I didn't want to be here, on this forsaken by the gods island. Forsaken by the people as well, I could see. Mostly I saw foundation rubble where small cots had been and nothing remained. Some were overgrown and provided cover to creatures best left undisturbed. Except for the one just outside this copse, on the neck of land between the forest and the cliffs. It looked sturdy in its plainness, but I hadn't been able to figure out a way in before the snake found me.

The renewed hissing snapped me back to my current predicament and I almost swore aloud. But the snake hadn't returned to the tree I was seeking refuge in. It was after some other victim--a figure walking slowly from the south. At first I thought it a small troll, so large it was, but no, it was a man, a large double axe carried lightly on his shoulder. He didn't seem aware of the approaching serpent and I wondered if I should shout out a warning, but the fear and the stories I'd heard about this land crowded in and I remained silent. Without breaking a stride, the man let the axe fall from his shoulder and in a simple movement sliced the snake in twain. The axe returned to the shoulder with no effort.

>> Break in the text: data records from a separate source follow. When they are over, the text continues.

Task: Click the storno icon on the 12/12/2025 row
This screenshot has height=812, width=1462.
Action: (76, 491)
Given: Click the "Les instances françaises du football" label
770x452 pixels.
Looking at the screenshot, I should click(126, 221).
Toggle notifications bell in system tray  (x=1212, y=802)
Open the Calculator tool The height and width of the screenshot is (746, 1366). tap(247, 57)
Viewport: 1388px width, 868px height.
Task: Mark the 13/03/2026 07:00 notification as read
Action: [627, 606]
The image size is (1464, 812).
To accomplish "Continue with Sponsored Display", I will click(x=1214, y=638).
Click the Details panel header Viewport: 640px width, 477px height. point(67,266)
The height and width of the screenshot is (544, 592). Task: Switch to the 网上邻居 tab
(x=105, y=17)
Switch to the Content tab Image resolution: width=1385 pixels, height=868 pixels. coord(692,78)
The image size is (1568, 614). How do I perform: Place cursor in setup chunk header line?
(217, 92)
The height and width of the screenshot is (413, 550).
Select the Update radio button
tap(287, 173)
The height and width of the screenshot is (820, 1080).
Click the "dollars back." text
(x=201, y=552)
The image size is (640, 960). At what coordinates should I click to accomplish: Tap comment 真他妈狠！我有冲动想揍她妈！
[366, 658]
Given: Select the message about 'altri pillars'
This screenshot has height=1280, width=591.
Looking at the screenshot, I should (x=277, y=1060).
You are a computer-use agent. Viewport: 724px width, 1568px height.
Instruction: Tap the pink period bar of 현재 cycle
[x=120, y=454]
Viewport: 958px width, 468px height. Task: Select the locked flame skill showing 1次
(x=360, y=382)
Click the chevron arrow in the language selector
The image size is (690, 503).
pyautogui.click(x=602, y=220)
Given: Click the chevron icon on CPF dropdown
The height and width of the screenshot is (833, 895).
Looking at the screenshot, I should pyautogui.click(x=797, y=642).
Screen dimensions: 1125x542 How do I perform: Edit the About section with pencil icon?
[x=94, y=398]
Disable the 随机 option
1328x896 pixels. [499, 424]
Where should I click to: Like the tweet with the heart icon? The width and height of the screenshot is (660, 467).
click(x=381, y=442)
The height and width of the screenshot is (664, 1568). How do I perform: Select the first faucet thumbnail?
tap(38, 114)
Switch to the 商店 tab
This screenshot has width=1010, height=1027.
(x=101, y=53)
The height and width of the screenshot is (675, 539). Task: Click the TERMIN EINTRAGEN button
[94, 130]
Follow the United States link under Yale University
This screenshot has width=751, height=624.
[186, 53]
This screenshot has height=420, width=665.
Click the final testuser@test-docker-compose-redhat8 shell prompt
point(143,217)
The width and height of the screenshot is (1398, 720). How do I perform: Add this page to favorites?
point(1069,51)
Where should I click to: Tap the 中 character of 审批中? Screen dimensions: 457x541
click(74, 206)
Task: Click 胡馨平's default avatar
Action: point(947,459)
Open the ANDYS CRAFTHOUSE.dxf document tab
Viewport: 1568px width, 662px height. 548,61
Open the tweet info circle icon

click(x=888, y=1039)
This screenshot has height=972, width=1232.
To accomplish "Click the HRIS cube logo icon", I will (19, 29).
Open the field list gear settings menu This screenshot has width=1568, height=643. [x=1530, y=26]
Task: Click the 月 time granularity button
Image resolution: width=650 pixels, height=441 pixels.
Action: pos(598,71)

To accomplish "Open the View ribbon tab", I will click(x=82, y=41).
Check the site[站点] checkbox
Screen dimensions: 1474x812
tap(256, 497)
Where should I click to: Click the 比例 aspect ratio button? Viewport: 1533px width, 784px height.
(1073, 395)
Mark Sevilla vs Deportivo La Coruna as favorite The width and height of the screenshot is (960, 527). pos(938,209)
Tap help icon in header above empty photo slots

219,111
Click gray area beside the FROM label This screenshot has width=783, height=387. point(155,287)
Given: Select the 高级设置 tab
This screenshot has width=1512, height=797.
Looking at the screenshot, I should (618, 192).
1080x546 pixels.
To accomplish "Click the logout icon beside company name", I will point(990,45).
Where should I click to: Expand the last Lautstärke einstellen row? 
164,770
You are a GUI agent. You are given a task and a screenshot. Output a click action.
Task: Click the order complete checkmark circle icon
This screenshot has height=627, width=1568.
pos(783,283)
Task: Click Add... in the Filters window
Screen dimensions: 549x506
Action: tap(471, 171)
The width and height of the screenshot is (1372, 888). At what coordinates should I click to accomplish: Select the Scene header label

There was the snap of a twig from deeper in the wood and the man froze. Anything which could snap something in this damp would have to be big. The man sniffed the air and turned toward the trees. "Hello, Bear," he said. From a pouch over his other shoulder he took a fish and tossed it. The bear which emerged swallowed the fish whole and lumbered up to the man. It nuzzled the man's hand and was rewarded with a scratch behind the ear. A throaty rumble passed from the bear and it wandered off. The man continued.

He climbed the steps of the small house and paused, staring at the lock. I thought he might take his axe and strike if off. He removed a key from some pouch and continued to stare at the lock. Without turning, he said, "Are you going to sit in that tree all night? Or would you like to come in and warm your bones?"

I froze, not knowing what to do.

"I know you're there. Even if I didn't notice the tree was sagging unnaturally, even if didn't see the trail you blazed along ground and in the bark, even if Bear hadn't told me you were there, your shivering is loud enough to awaken unhatched harpies. Come inside or stay in the tree. Your choice."

He unlocked the door and entered. I dropped from the tree and followed, wondering if he could also hear the complaining of my stiff knees. This was how I first met Bok, the hermit of Ocllo.